Stored records
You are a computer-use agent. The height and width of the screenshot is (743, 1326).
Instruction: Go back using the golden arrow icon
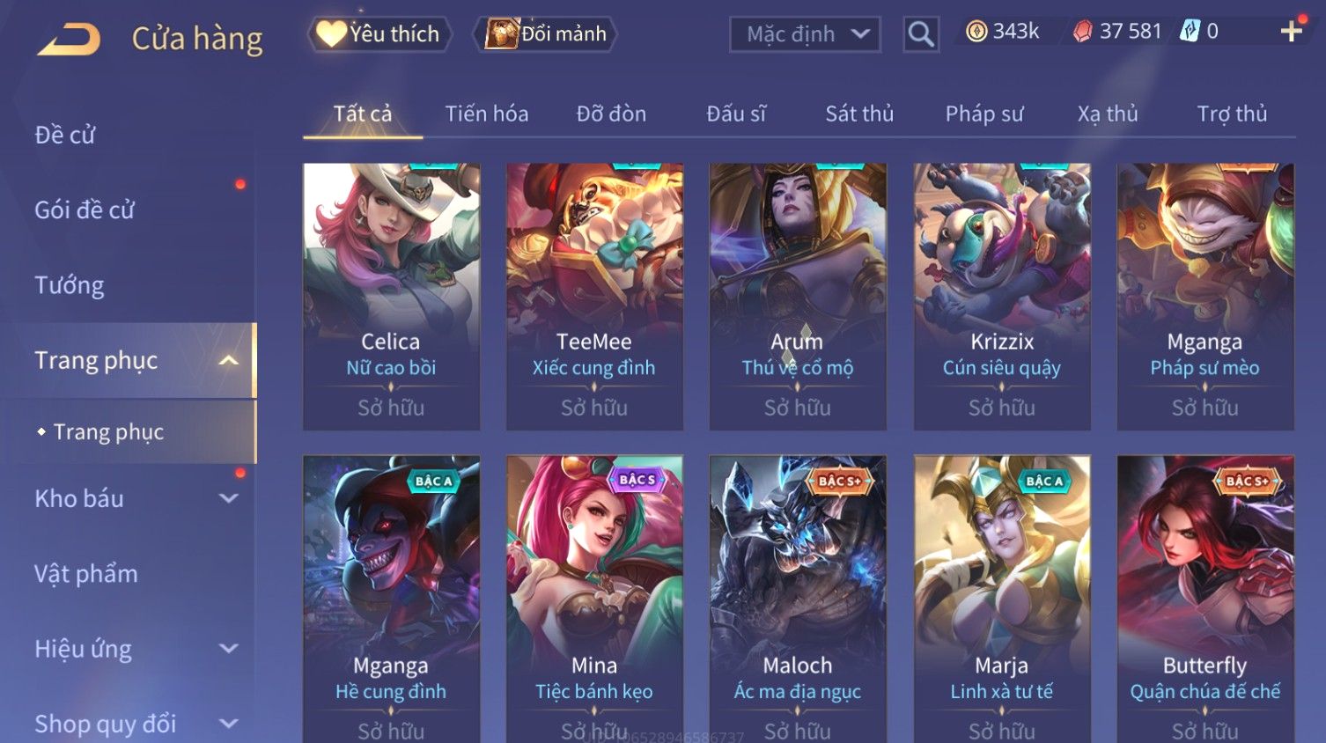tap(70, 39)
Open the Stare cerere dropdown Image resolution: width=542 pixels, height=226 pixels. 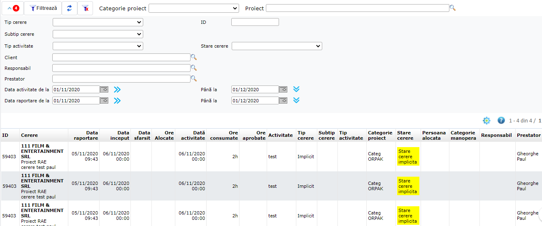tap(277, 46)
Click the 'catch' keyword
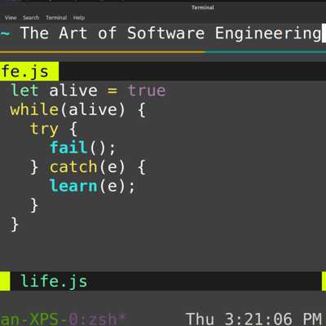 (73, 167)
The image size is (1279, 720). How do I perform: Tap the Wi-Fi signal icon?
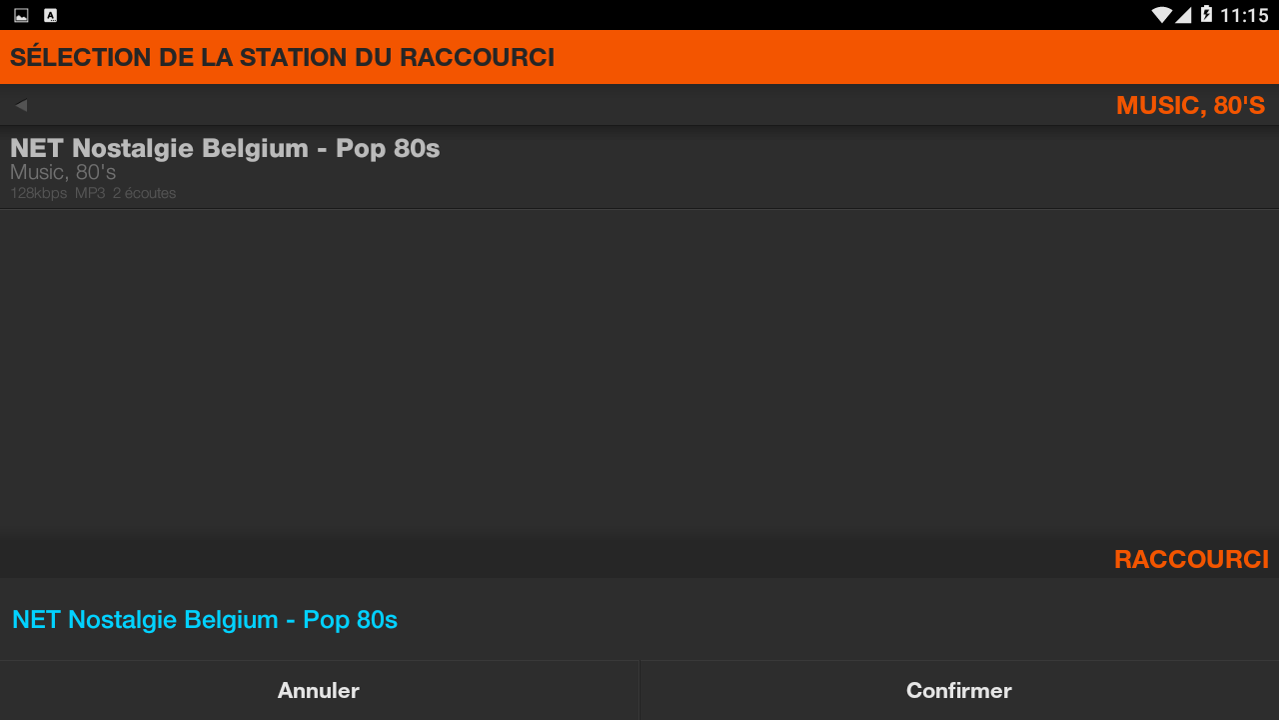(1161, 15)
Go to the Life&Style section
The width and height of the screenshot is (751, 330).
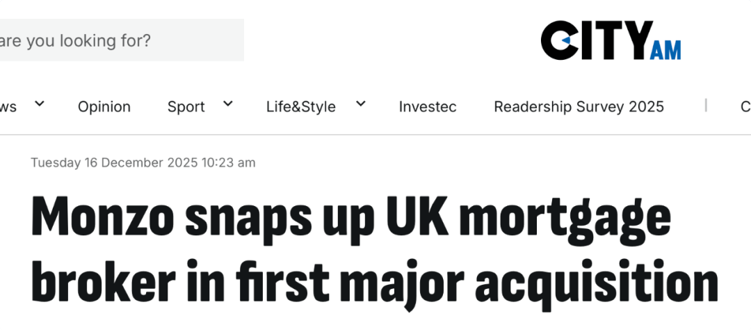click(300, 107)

> [ABOUT THIS EXERCISE] Reproduce exactly, with nothing added, the lines from the line with "Click the 'catch' keyword" through the end of the entries above; pictures are to be left out.

> [ANSWER TO THIS EXERCISE]
Click the 'catch' keyword
 (73, 167)
The image size is (1279, 720). How do I perform: Tap the Wi-Fi signal icon?
(1161, 15)
Go to the Life&Style section
The width and height of the screenshot is (751, 330).
click(300, 107)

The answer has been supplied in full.